A 'fat' tree where each node holds many keys - built to minimise slow disk reads.
each node holds up to m-1 keys and m children; one node read narrows to one child
Frequently asked questions
Is a B-tree like a library catalog?
Exactly like one. A catalog with broad section tabs - Science, then Physics, then Astronomy - gets you to the right shelf in just a few hops, instead of scanning every book. A B-tree's nodes are those fat tabs: each holds many keys and points to many children, so one lookup narrows the search enormously. Because each node maps to a disk page, very few reads reach any record, which is why B-trees are the backbone of databases and file systems.
Why do databases use B-trees instead of binary search trees?
Because the bottleneck for a database is disk reads, not comparisons. A binary search tree of a billion keys is about 30 levels deep, meaning up to 30 separate disk reads - painfully slow. A B-tree packs hundreds of keys into each node, sized to match a disk page, so each read pulls in hundreds of keys at once and one read can choose among hundreds of children. That keeps the whole tree just three or four levels deep, so even a billion-key index is found in a handful of disk reads.
What is the difference between a B-tree and a B+ tree?
In a plain B-tree, keys (and their data) live in both internal and leaf nodes. In a B+ tree, the internal nodes hold only separator keys for routing, and all the actual data lives in the leaves, which are also linked together in a chain. That chain makes range queries - 'all records between March and June' - very efficient: find the start leaf, then walk the linked leaves. This is why most databases and file systems specifically use B+ trees rather than basic B-trees.
What does the 'branching factor' or 'order' of a B-tree mean?
It is how many children each node can have - equivalently, how many keys fit in a node. A high branching factor (say 200) means each node read narrows the search 200-fold, so the tree is extremely shallow. The order is chosen so a node exactly fills a disk page or memory block, maximising the useful data per read. The demo uses a tiny order so the structure is visible, but real B-trees use orders in the hundreds.
How does a B-tree stay balanced as data is inserted?
When a node fills up, it splits in two and pushes its middle key up to the parent; if that fills the parent, the split cascades upward, and the tree only grows taller by splitting the root. Deletion works in reverse, merging or borrowing keys between sibling nodes when one gets too empty. These local split/merge operations keep every leaf at the same depth, so the tree is always perfectly height-balanced - a key reason its performance is so predictable.
Are B-trees used outside databases?
Yes, widely.
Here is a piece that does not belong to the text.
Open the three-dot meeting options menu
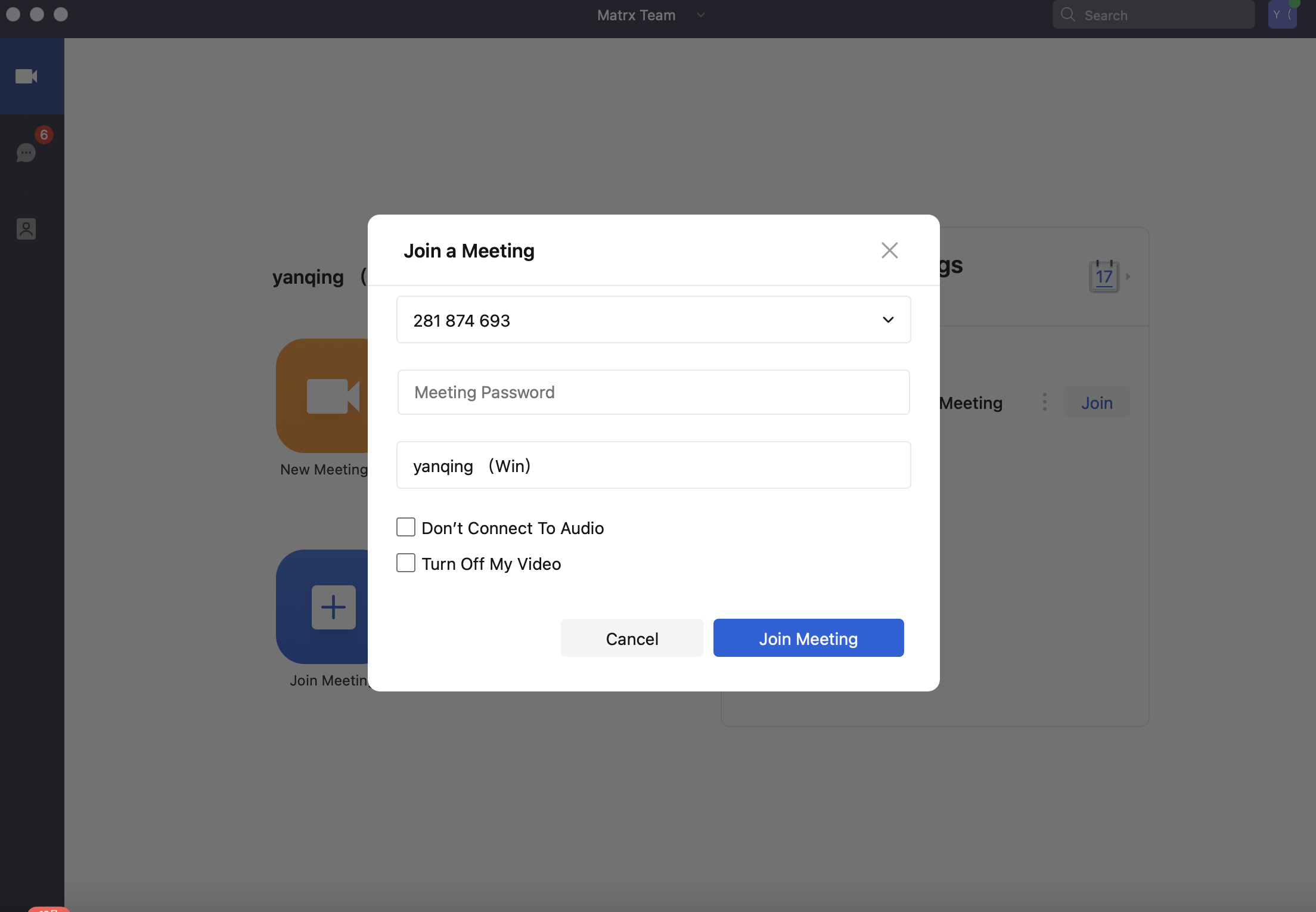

File systems use them to index files and directories - NTFS (Windows), ext4 and Btrfs (Linux), HFS+ and APFS (Apple) all use B-tree variants to find files quickly on disk. They also appear in key-value stores and any system that must search large on-disk or SSD-resident data. Anywhere the data is too big for memory and read latency dominates, the fat, shallow B-tree is the structure of choice.